Haven’t posted in a while. Thought this might be the best place to ask. How do you find out if you have done a new route other than using guidebooks/ UKC? And if it is a new route how is best to log it? Talking about a possible new ice route in a quarry in the Peak District. But want to check if it has been done previously. Thanks in advance for any useful help.
Is the quarry already on UKC? If so, and the route isn't listed, just add it and list the first known ascent. If it's a line that's obviously been done before, maybe just caveat the record to state that it had almost certainly been climbed previously (to save face when some old codger kicks off about you trying to steal their route).
Thanks Paul, sound advice. Will add it and upload pictures shortly. Although in a new quarry that’s not on UKC.
I had a look at the place during the Beast From the East a few years ago. The headwall had half a dozen lines on it then, all complete except for the top tier (which was soft snow with a big cornice). I played around a bit on things on the 4th tier (you can walk in to it from the left) but decided doing a complete line was above my pay grade. Vaguely intended to come back with a rope and partner but haven't got round to it (despite living little over a mile away!). I asked around a bit but didn't come across anyone who knew about it. Well spotted.
You can joke and I know the event you are alluding to but I seem to recall Green Death at Millstone being climbed back in the 70's with enough ice to warrant axes and crampons.
Yes, Tom Proctor led it in 1979
What are you going to call it if it is first ascent Wandy?
Another shot takes a little later that week by the look, and one of Waterfall Swallet at around the same time.
Presume it's not Masson Lees? Ramon Marin has just done a couple of new routes there.
glad to see others have been on it since and added some other routes. Definitely more potential if we get another good cold snap.
hope your well Iain.
Ha nice one. It looked like a Canadian NF haha
There have been dozens of climbable lines here over the last few days. Probably all gone now or will be very soon.

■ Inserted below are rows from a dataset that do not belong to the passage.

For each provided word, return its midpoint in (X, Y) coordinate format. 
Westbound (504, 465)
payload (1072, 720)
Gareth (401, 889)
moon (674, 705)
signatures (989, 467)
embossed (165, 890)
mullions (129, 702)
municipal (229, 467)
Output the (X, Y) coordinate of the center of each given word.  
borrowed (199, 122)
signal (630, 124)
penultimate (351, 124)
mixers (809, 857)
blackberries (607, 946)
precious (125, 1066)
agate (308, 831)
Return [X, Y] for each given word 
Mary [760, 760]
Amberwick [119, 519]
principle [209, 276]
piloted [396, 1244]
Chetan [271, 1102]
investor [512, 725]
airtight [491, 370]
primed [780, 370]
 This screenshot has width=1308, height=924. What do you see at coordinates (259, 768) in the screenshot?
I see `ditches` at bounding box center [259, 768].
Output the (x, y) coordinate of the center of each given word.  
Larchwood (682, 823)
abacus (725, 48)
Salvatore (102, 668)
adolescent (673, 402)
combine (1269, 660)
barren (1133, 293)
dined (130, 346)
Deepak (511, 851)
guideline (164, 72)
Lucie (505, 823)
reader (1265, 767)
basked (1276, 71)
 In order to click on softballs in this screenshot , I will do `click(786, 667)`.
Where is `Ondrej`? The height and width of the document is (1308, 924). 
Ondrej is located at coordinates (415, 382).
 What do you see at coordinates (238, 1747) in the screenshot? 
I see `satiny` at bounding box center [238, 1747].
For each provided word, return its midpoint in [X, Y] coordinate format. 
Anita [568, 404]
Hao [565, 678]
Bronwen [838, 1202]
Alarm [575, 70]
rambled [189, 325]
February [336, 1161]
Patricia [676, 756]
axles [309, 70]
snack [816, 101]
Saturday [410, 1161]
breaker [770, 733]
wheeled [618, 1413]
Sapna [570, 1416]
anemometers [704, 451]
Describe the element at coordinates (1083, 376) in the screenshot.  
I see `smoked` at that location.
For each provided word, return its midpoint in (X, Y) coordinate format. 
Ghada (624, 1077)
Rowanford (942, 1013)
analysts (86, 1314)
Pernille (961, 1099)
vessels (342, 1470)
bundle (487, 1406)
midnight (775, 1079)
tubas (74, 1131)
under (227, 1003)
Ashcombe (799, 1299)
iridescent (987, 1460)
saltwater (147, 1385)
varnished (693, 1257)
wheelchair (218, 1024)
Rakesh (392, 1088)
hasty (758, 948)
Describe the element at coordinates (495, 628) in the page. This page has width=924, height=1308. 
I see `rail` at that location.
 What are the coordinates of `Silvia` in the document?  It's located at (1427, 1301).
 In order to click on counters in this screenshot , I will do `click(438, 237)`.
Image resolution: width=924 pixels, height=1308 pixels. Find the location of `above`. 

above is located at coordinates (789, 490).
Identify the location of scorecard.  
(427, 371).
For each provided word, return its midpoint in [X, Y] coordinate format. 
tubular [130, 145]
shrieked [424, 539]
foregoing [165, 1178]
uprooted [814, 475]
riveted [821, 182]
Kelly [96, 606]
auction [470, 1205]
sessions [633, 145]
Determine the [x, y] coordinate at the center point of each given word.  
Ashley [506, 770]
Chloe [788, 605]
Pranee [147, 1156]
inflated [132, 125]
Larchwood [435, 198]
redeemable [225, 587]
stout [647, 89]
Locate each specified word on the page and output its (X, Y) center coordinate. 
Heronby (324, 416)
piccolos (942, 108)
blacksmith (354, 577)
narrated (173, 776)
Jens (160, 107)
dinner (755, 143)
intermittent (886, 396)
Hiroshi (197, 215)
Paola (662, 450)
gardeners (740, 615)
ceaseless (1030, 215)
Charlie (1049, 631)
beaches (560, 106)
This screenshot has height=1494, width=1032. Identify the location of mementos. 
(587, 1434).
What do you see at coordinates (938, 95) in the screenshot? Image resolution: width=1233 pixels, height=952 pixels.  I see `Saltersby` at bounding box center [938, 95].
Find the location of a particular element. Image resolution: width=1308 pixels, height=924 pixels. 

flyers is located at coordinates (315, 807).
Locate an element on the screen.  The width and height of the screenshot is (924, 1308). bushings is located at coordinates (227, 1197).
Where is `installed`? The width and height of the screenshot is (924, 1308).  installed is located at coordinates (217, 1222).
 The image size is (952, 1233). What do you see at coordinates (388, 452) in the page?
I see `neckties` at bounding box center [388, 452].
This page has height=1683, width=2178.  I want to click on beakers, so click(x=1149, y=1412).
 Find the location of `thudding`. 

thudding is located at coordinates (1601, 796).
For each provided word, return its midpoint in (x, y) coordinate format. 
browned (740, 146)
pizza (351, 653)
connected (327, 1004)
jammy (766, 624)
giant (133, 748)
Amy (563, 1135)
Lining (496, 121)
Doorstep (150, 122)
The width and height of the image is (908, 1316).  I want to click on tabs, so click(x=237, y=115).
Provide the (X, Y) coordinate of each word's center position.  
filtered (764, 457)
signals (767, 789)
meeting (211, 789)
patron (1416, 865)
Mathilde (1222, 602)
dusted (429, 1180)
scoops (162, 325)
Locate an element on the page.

I wouldn't have thought there was any point in claiming new routes. Most have probably been done before. We noticed a few old rock pegs around. Anyway they will almost certainly never form in the same way again. If we ever get another beast just turn up and bash away!
Someone has added a comment to the logbook and included some details about climbing the route in 2010 including a link to a photo so unfortunately it looks like you weren't the first.
Assuming there would be no access issues i think you are right that it is better to let everyone enjoy it in the future when ever it next forms which I'm guessing is fairly sporadically.
ps sorry but i think his play on words of the Staden quarry classic is a better name
I agree with andy wa regarding secret crags. However regarding access please consider this, copied from UKcaving: (The DCA is the Derbyshire Caving Association)
ELDON HILL QUARRY
DCA’s website now has details of the latest developments in the access situation. Chatsworth own the Quarry and don’t want the site widely publicised at this stage, and their tenant farmer has concerns of his own regarding visitors. Natural England also have an interest as the Quarry is part of the Castleton SSSI. However, an accommodation has now been reached and anyone interested should refer to thedca.org.uk/
At the very least the Chatsworth Estate require visitors to have public liability insurance.
The quarry is in a quite dangerous state and I don't think the owners would be very happy about climbing. Probably best to keep a low profile.
Anyway lets hope for suitable cold conditions to occur again. The climbs are really quite good.
Good info. On reading my reply again it reads like I'm assuming there is, or would be no access problems when clearly like many former quarries access is sensitive and is the complete opposite of my thoughts. Usually private land no access signs are a bit of a giveaway in most of these quarries in the peak and as you say keeping a low profile is advisable. I don't think this one is going to have much appeal if any outside of rare particularly cold snaps.